The Chief Guest, Shri Manoj Joshi, described ISMHAA as a movement rooted in India’s civilisational wisdom. He reminded the gathering that mental health knowledge existed in Indian traditions long before modern psychology and warned that contemporary society risks becoming increasingly self-centred and disconnected. His address reinforced the Summit’s central message: mental health must remain about people, for people.

Panels, Lived Experience, and Collective Dialogue

The Summit featured a rich array of panel discussions, including “The Practice of Psychology: One-to-One to One-to-Many”, which explored scaling mental health impact through community engagement and preventive education, and “Gen Z Mental Health: Gaps, Pressures and Pathways”, which examined systemic stressors and proactive solutions for younger populations.

A deeply moving session titled “Heart Talks”, moderated by Dr Chinu Agrawal, foregrounded lived experience as a vital source of learning, calling for a culture of compassion, appreciation, and self-worth beyond achievement.

Research, Capacity Building, and Policy Action

The Summit also hosted multiple tracks of oral research presentations, round-table conferences, and a Continuing Rehabilitation Education (CRE) workshop focused on adolescent mental health. A major highlight of the Valedictory Ceremony was the presentation of a White Paper to be submitted to the Parliamentary body of the Government of India, reinforcing the Summit’s commitment to translating dialogue into policy action.

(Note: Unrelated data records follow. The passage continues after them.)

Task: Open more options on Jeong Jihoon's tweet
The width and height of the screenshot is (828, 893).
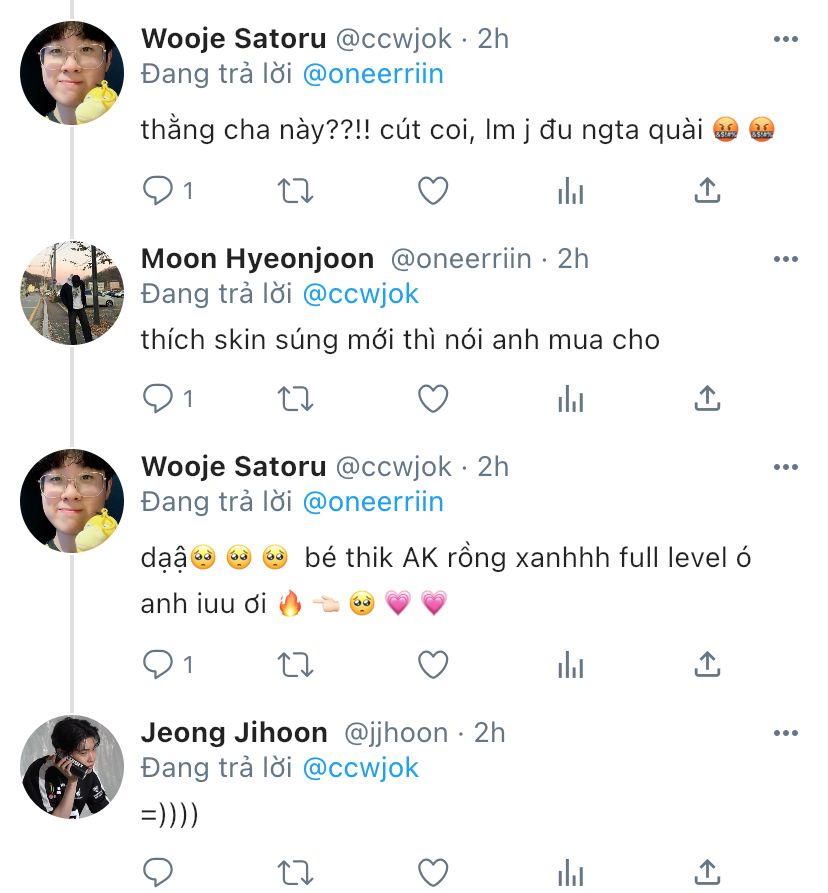Action: [786, 733]
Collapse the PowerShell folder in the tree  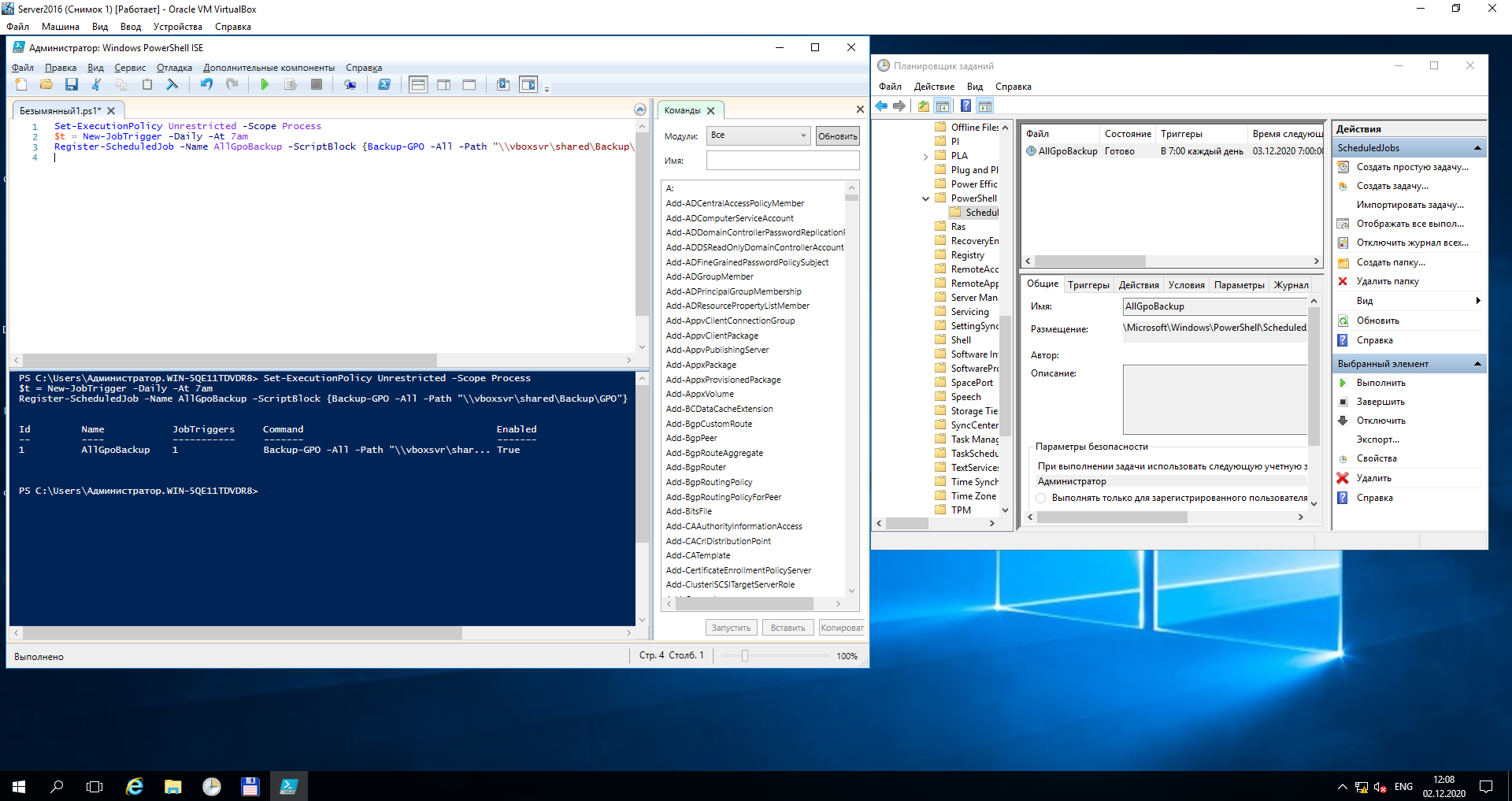click(926, 198)
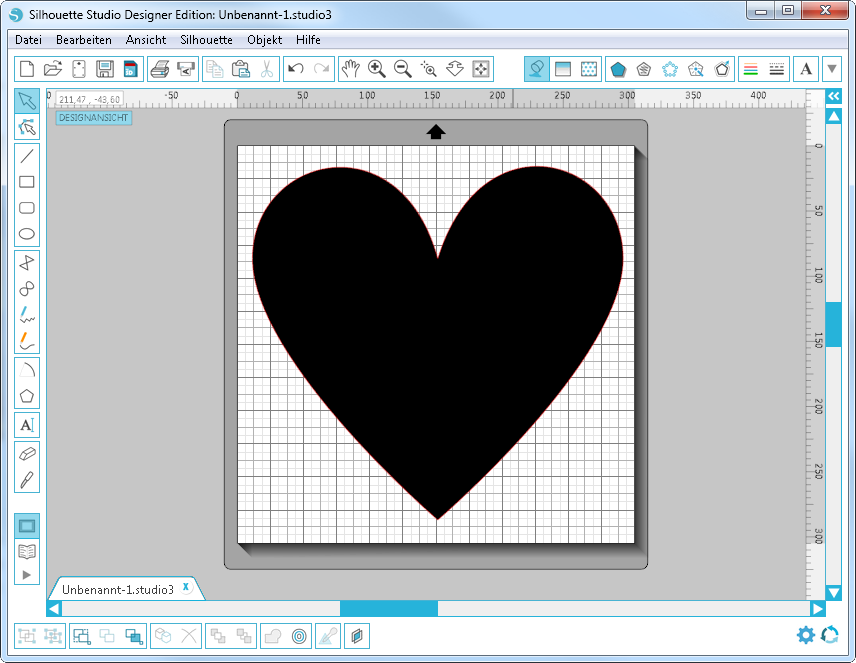Select the Knife cutting tool
Image resolution: width=856 pixels, height=663 pixels.
(27, 479)
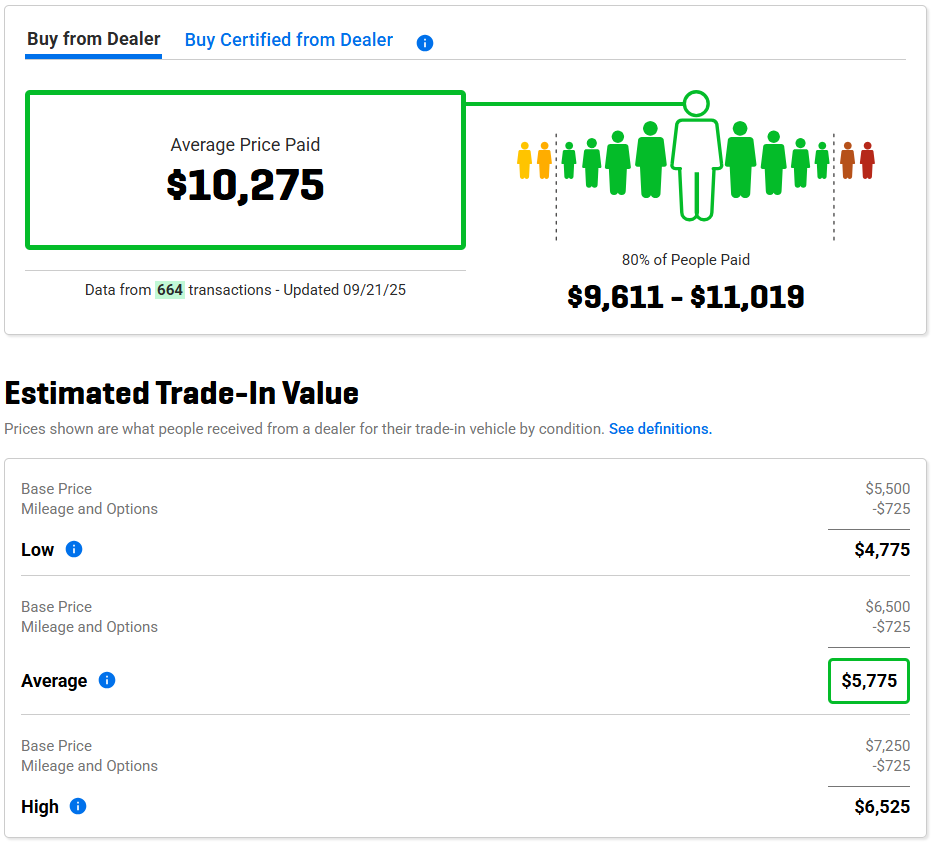The width and height of the screenshot is (933, 847).
Task: Click the $9,611 - $11,019 price range
Action: (686, 297)
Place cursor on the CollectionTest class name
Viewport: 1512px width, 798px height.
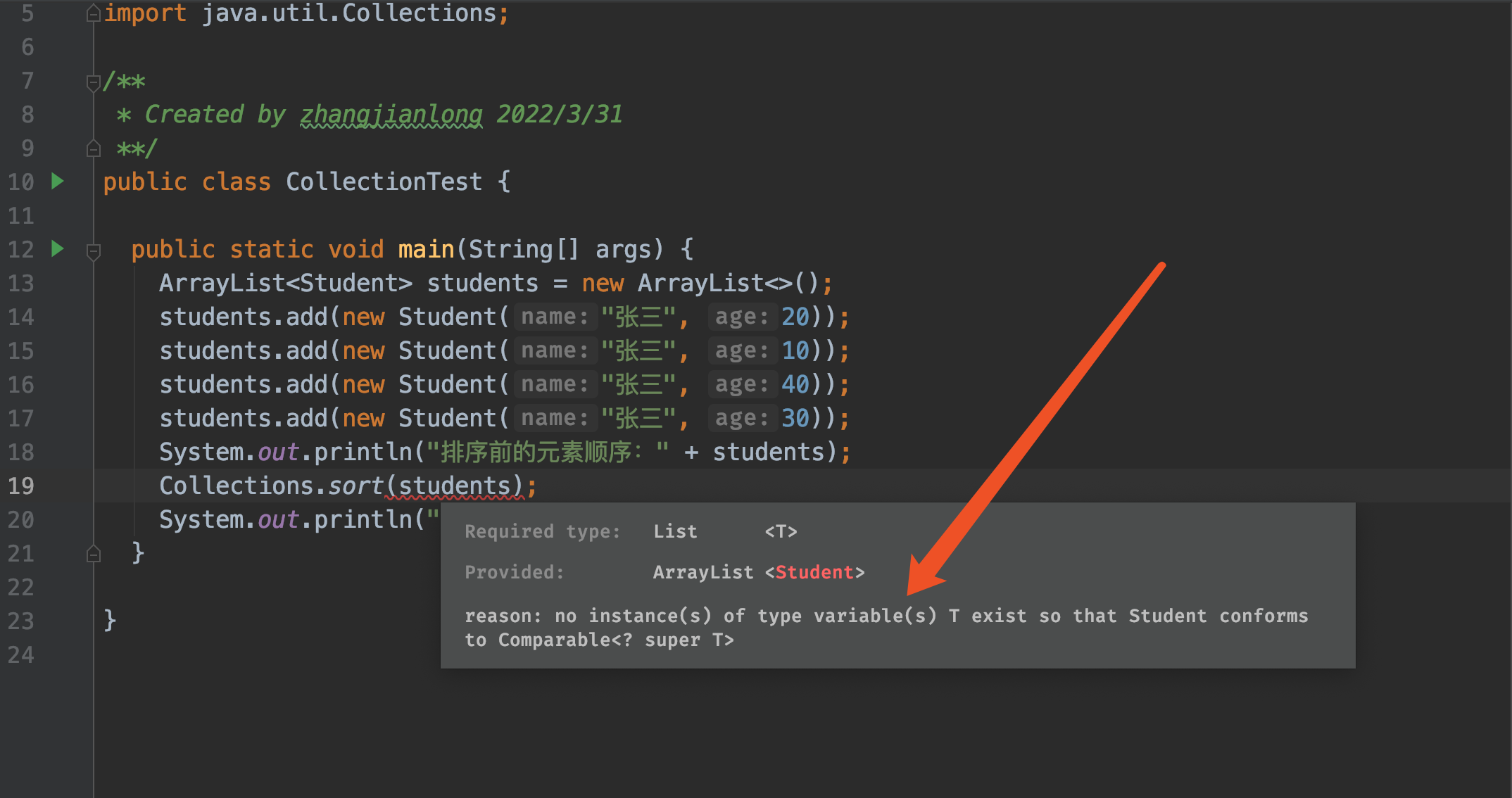(384, 182)
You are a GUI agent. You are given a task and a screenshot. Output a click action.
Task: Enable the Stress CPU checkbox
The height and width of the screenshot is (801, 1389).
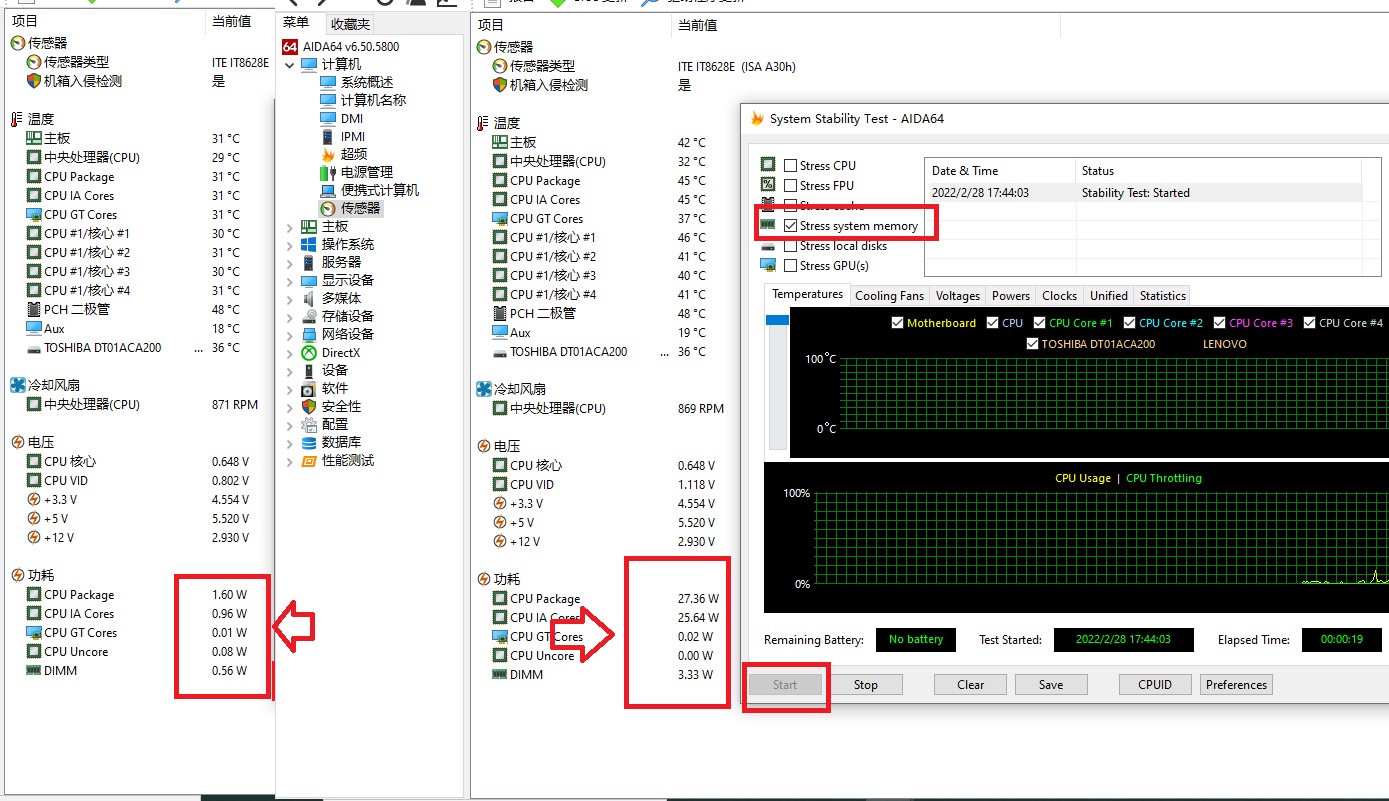(x=791, y=166)
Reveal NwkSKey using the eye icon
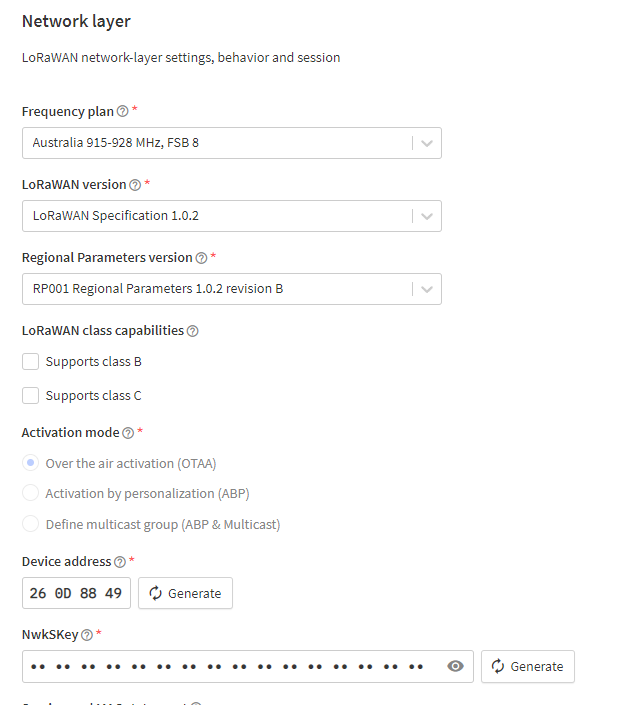The height and width of the screenshot is (705, 620). tap(456, 666)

The event concluded with awards recognising exemplary contributions to mental health advocacy and practice, followed by a closing address reaffirming hope, collaboration, and sustained action.

A Collective Commitment

As the Summit drew to a close, one message resonated unequivocally: India’s mental health future depends not on isolated initiatives, but on ethical leadership, cultural grounding, interdisciplinary collaboration, and sustained accountability. ISMHAA’s National Summit has laid the foundation for this journey—one rooted in hope, responsibility, and collective resolve.